Bottom Line For those investors who have regrettably found themselves on the wrong side of the S&P 500’s powerful 38% melt-up rally over the past 15 months, many have casually dismissed the market’s surge as FOMO—the fear of missing out. The painful reality, however, is that there are strong fundamental reasons for the equity market’s impressive ascent. With apologies to the shadowy Deep Throat character in “All the President’s Men,” investors need to follow the growth. 

Roar of the 'Animal Spirits'
Our research friends at the Well Fargo Economics Group have recently constructed a new quantitative Animal Spirits Index (ASI), which dates back to 1967 and uses a dynamic factor modeling approach, studying five key inputs. Their data-based conclusion is that animal spirits have soared over the past year or so, and have not been this robust since prior to the Great Recession. 

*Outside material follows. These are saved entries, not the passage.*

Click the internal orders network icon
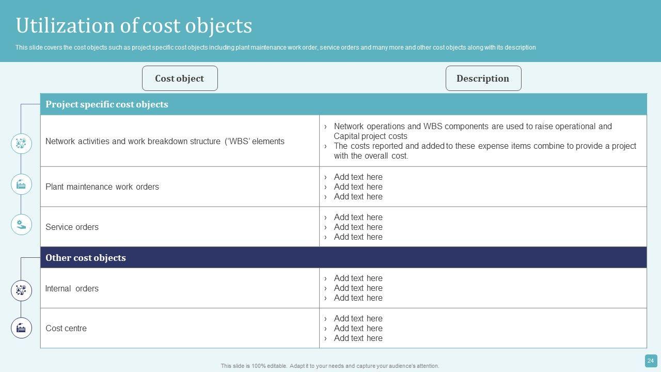 tap(21, 290)
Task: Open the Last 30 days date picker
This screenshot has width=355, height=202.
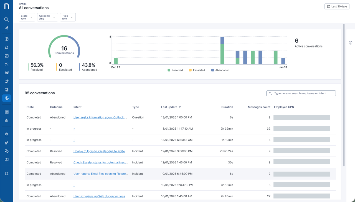Action: 337,6
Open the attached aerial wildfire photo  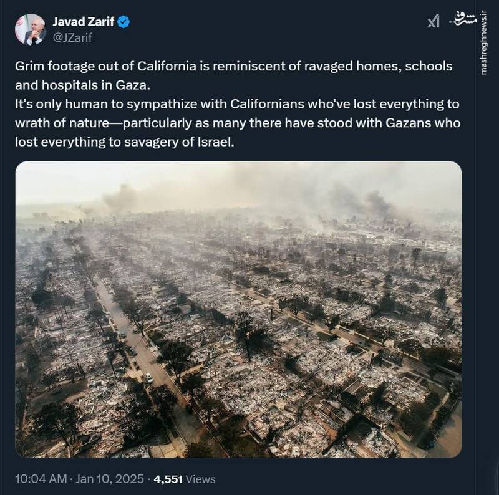[238, 309]
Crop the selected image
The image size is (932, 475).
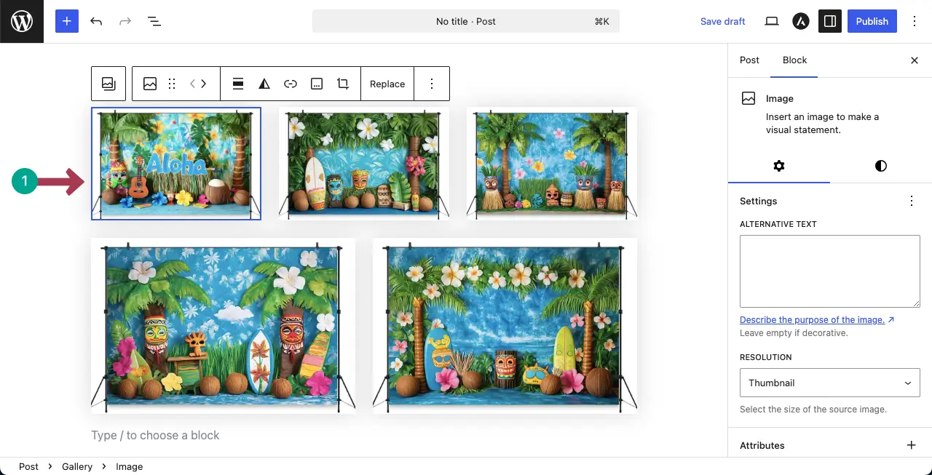click(342, 83)
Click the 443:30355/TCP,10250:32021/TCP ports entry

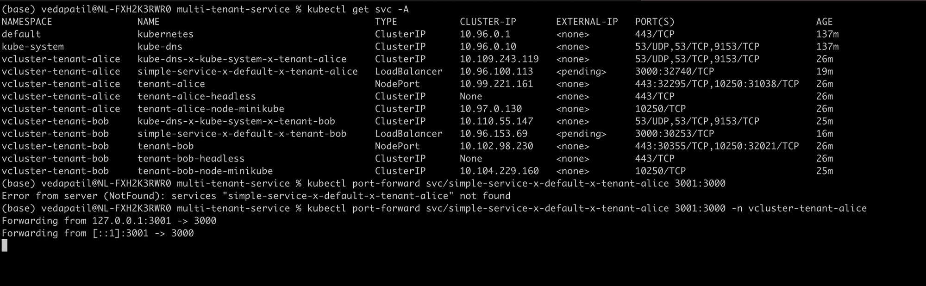[x=717, y=146]
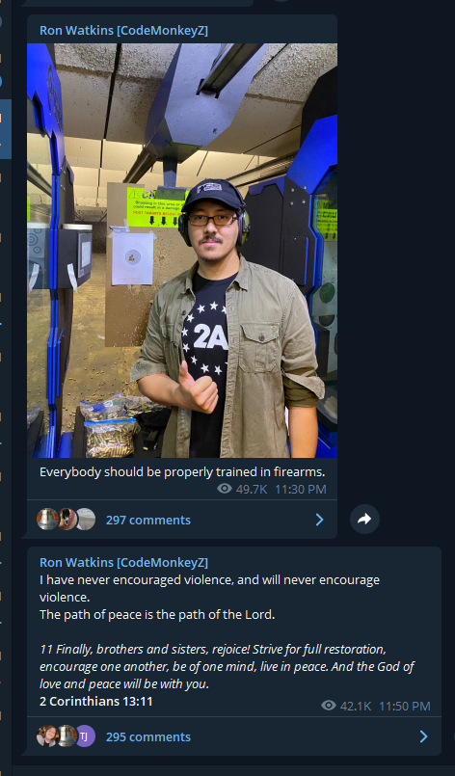Click the bold 2 Corinthians 13:11 reference
The image size is (455, 776).
tap(96, 701)
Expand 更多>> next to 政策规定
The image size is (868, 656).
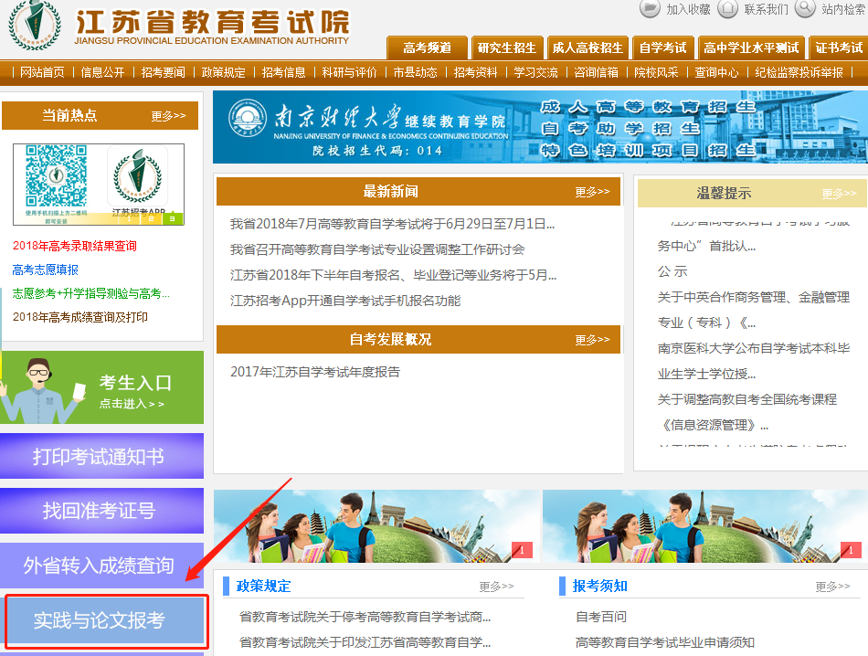click(496, 587)
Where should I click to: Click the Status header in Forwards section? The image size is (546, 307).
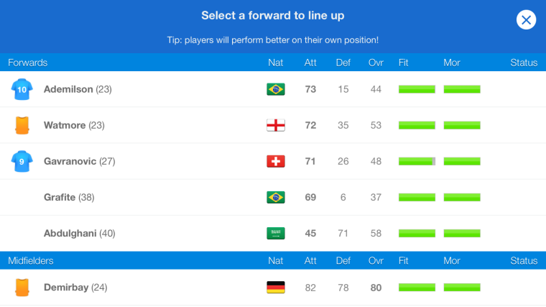pos(524,63)
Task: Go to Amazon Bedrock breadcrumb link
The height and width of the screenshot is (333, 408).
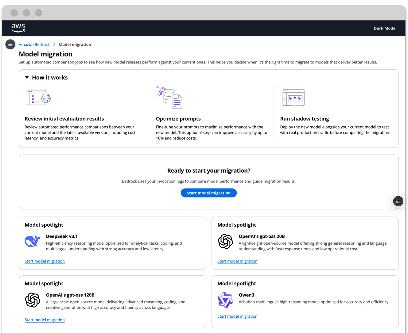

What sparked this sharp rebound? In our view, the shift to a more business- and market-friendly set of fiscal policy goals, including President Trump’s tax cuts, repatriation, the immediate expensing of capital spending on equipment and deregulation, among other objectives. That has helped to generate the lowest unemployment rate (4.1%) in 17 years, elevated consumer confidence, the best retail holiday shopping season in six years and solid manufacturing trends.

Corporate profit growth over the past year hasn’t been this strong in six years. Our research friends at Credit Suisse report that earnings per share (EPS) thus far in the fourth-quarter reporting season are up by 14% year-over-year, with nearly three-quarters of the companies beating consensus estimates by an average of 4.2%. Tech, health care, energy, industrials and materials are the strongest categories. Moreover, in two weeks’ time, we’re expecting that fourth-quarter GDP growth will be flashed at a gain of 3.2%, marking the third consecutive quarter that GDP growth has exceeded 3% for the first time in 13 years.

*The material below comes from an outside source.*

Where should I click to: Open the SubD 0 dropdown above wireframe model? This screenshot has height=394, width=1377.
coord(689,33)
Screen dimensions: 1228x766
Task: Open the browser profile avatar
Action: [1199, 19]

That improvement in economic and corporate profit growth prodded us to recently increase our S&P EPS estimate from $150 to $155 for 2018. Our price/earnings ratio target of 20 times earnings generates our full-year valuation objective of 3,100 by year-end, which is another 10% or so higher from current levels.

The only fly in the economic ointment at present is that despite the relatively weak dollar and record exports, November’s trade deficit expanded to its widest level in six years on a record surge in imports. True, inflation is starting to perk up (in part, due to the sharp 50% increase in crude oil prices over the past six months) and the yield curve is flattening, which raises questions about the Federal Reserve’s imminent leadership and policy transition from Janet Yellen to Jay Powell. In addition, we’ll be watching closely to see whether Congress can manage to keep the lights on in Washington past tonight’s budget deadline.

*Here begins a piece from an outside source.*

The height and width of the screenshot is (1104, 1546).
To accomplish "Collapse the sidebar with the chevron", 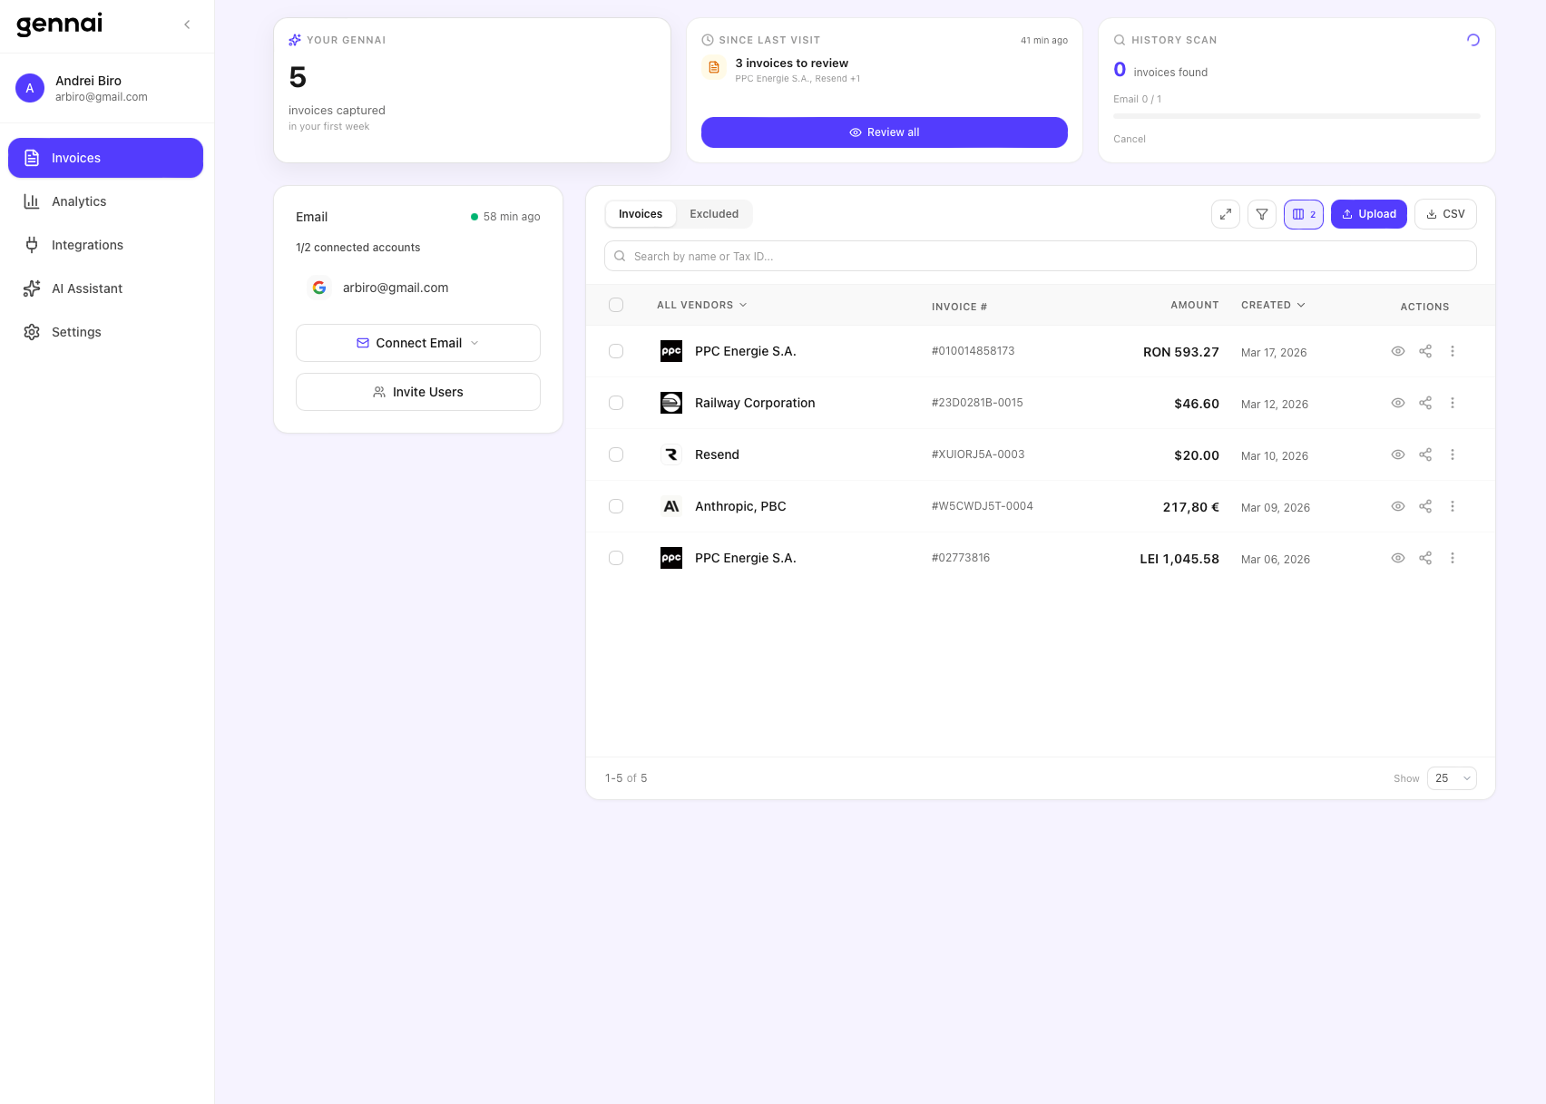I will (x=187, y=24).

Upward adjustments to our GDP forecasts
The fixed-income and equity investment professionals who comprise Federated’s macroeconomic policy committee met this week to discuss fiscal and monetary policy in Washington: 

  • We enjoyed the best Christmas in six years, which should more than offset any drag from the wider trade deficit. So we are keeping our fourth quarter GDP estimate at 3.2% (versus 3.2% in the third quarter), while the Blue Chip consensus is unchanged at 2.7%, the Bloomberg consensus is at 3.0% and the Atlanta Fed’s GDPNow model is at 3.4%. The Commerce Department will flash this report next Friday (Jan. 26).
  • We are keeping our full-year 2017 GDP estimate unchanged at 2.3%, while the Blue Chip consensus is ticking its estimate up to 2.3%.
  • With tax reform completed, we are raising our GDP estimate for the first quarter of 2018 from 2.7% to 3.0%, while the Blue Chip consensus is raising its estimate from 2.3% to 2.5% (within a range of 1.9% to 3.2%).
  • Tax reform should be fully implemented by the second quarter of 2018, so we are raising our GDP estimate from 3.1% to 3.5%, while the Blue Chip consensus is raising its estimate from 2.4% to 2.8% (within a range of 2.3% to 3.4%).
  • We are raising our third quarter of 2018 GDP estimate from 2.7% to 3.1%, while the Blue Chip consensus also is raising its estimate from 2.3% to 2.6% (within a range of 2.1% to 3.1%).
  • We are also raising our fourth quarter of 2018 GDP estimate from 2.7% to 2.9%, while the Blue Chip consensus is raising its estimate from 2.2% to 2.5% (within a range of 2.1% to 3.0%).
  • So for the full-year 2018 GDP, we are raising our estimate from 3.0% to 3.2%, while the Blue Chip consensus has similarly increased its estimate from 2.5% to 2.7% (within a range of 2.4% to 3.0%).
  • We are initiating a full-year 2019 GDP estimate at 3.0%, while the Blue Chip consensus it initiating its estimate at 2.4% (within a range of 1.9% to 2.8%).